Make a routine ritual: Treat yourself, every single day. Start by finding something you love to do. Each day, set aside at least five minutes to do that exact same thing. The mind will look forward to this routine self-time.
Share your story: Don’t just post to social media, talk to people in your life. Share your story to empower your loved ones and yourself. You never know who needs to hear what you’ve been through.
“Freedom for me has always been found in the outdoors, unencumbered by human prejudice,” said Founder and CEO Rue Mapp of Outdoor Afro, a national not-for-profit organization that celebrates and inspires Black connections and leadership in nature. “The direct connection to the earth has always enabled me to connect with my story and the stories of my ancestors. This year, more than ever, the concept of freedom is complex and nuanced. I invite everyone to spend time considering the word, its origins, and how it is applied in this country.”
Outdoor Afro invites participants to contemplate what freedom truly means in America by visiting a nearby park, forest or beach in honor of Juneteenth for 2.5 hours (in honor of the 2.5 years freedom was denied for 250,000 enslaved people in Texas). Participants are then encouraged to submit written, audio, or video reflections at OutdoorAfro.com/juneteenth2021. Outdoor Afro will aggregate, organize and publish some of the reflections. Registration before Juneteenth is encouraged but not required.

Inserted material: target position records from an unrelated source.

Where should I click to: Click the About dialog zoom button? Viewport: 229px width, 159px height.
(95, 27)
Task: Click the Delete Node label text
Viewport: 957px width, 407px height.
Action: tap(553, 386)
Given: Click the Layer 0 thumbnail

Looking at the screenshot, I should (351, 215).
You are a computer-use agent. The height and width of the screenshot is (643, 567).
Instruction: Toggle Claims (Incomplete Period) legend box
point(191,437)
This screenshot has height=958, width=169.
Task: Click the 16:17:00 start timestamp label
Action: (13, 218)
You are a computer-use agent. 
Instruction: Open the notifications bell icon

In honor of Juneteenth and Black Music Month, Community Build, Inc. (CBI) will host the African American Heritage Month (AAHM) Legacy Project, a retrospective exhibit showcasing over 100 pictures, memorabilia, and documents on emancipation, civil rights, writers, inventors, Motown and the presidency of Barack Obama.

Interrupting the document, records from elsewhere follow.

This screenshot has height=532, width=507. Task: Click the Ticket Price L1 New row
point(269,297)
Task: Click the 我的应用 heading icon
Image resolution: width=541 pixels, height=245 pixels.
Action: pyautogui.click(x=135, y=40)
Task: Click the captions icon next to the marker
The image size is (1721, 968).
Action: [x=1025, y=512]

The outdoor self-guided walking exhibit is open daily, free to the public, and can be viewed through the months of June and July at the offices of Community Build, Inc. at 4305 Degnan Blvd. in Leimert Park Village.
“Black men and women’s contributions to this country really can’t be overstated,” said CBI President Robert Sausedo. “On the heels of the one-year anniversary of George Floyd’s murder and the Oklahoma Wall Street Massacre, we need to acknowledge the historic and cultural contributions of African-Americans in making this country what it is today.”
For more information on the AAHM Legacy Project visit Communitybuildinc.org or call (323) 290-6560.
Registration is needed to participate in Supervisor Holly J. Mitchell’s Juneteenth Celebration & Resource Fair on Friday, June 18th from 11 a.m. to 3 p.m. at Earvin “Magic” Johnson Park, 905 E. El Segundo Blvd. The free community event will offer onsite COVID-19 vaccinations along with food trucks, guest speakers, record expungement, music, and other activities. Space is limited. visit Mitchell.LACounty.gov/Juneteenth.
The Brotherhood Crusade invites the community to join the organization in celebration on Friday, June 18, from 10:30 a.m. to 1:30 p.m. at Crete Academy, 6103 Crenshaw Blvd. The event will feature health and wellness activities and provide families with food baskets, backpacks, school supplies, COVID-19 testing, and COVID-19 vaccinations.